Passage to read:
════

To assess the evidence for diagnostic tests and therapies for transverse myelitis (TM) and make evidence-based recommendations.


A review of the published literature from 1966 to March 2009 was performed, with evidence-based classification of relevant articles.


Level B recommendations: neuromyelitis optica (NMO)-immunoglobulin G (IgG) antibodies should be considered useful to determine TM cause in patients presenting with clinical acute complete transverse myelitis (ACTM) features. The presence of NMO-IgG antibodies (aquaporin-4-specific antibodies) should be considered useful in determining increased TM recurrence risk. Level C recommendations: in suspected TM, distinction between ACTM or acute partial transverse myelitis may be considered useful to determine TM etiology and risk for relapse (more common with APTM). Age and gender may be considered useful to determine etiology in patients presenting with TM syndrome, with spinal infarcts seen more often in older patients and more female than male patients having TM due to multiple sclerosis (MS). Brain MRI characteristics consistent with those of MS may be considered useful to predict conversion to MS after a first partial TM episode. Longer spinal lesions extending over >3 vertebral segments may be considered useful in determining NMO vs MS. CSF examination for cells and oligoclonal bands may be considered useful to determine the cause of the TM syndrome. Plasma exchange may be considered in patients with TM who fail to improve after corticosteroid treatment. Rituximab may be considered in patients with TM due to NMO to decrease the number of relapses. Level U recommendations: there is insufficient evidence to support or refute the efficacy of other TM therapies or the usefulness of ethnicity to determine the cause of a subacute myelopathy.

════

[Data records]
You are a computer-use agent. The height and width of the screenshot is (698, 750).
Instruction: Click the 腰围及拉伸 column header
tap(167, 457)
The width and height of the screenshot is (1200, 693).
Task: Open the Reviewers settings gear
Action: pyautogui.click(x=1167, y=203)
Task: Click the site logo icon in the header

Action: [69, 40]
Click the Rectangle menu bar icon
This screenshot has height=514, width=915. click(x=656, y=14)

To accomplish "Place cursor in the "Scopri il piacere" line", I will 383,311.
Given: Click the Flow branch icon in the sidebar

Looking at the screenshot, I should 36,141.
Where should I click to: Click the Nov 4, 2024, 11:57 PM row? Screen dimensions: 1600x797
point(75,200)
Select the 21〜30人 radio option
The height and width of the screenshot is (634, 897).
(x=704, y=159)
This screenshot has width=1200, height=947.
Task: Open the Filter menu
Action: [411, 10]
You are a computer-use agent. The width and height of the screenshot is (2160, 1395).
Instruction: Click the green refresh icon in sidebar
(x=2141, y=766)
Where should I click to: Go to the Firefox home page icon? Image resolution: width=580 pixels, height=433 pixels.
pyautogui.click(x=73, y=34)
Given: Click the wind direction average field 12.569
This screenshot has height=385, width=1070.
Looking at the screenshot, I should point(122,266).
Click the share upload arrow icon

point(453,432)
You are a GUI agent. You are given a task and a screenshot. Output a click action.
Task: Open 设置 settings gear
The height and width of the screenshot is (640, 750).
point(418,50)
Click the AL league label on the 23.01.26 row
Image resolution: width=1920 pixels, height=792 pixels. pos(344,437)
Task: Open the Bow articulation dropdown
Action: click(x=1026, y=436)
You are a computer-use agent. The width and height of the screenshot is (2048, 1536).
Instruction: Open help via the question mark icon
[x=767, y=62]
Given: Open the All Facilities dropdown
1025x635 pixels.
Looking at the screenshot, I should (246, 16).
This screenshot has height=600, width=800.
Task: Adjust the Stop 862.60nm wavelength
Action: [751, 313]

════

Activity list:
A. Render this sentence from the transverse myelitis text in Spanish: "Plasma exchange may be considered in patients with TM who fail to improve after corticosteroid treatment."
B. Reproduce word for word everything in the transverse myelitis text from "To assess the" down to "of relevant articles.".
Rely only on the transverse myelitis text for each answer.

Answers by item number:
A. El recambio plasmático puede considerarse en pacientes con MT que no mejoran tras el tratamiento con corticosteroides.

B.
To assess the evidence for diagnostic tests and therapies for transverse myelitis (TM) and make evidence-based recommendations.


A review of the published literature from 1966 to March 2009 was performed, with evidence-based classification of relevant articles.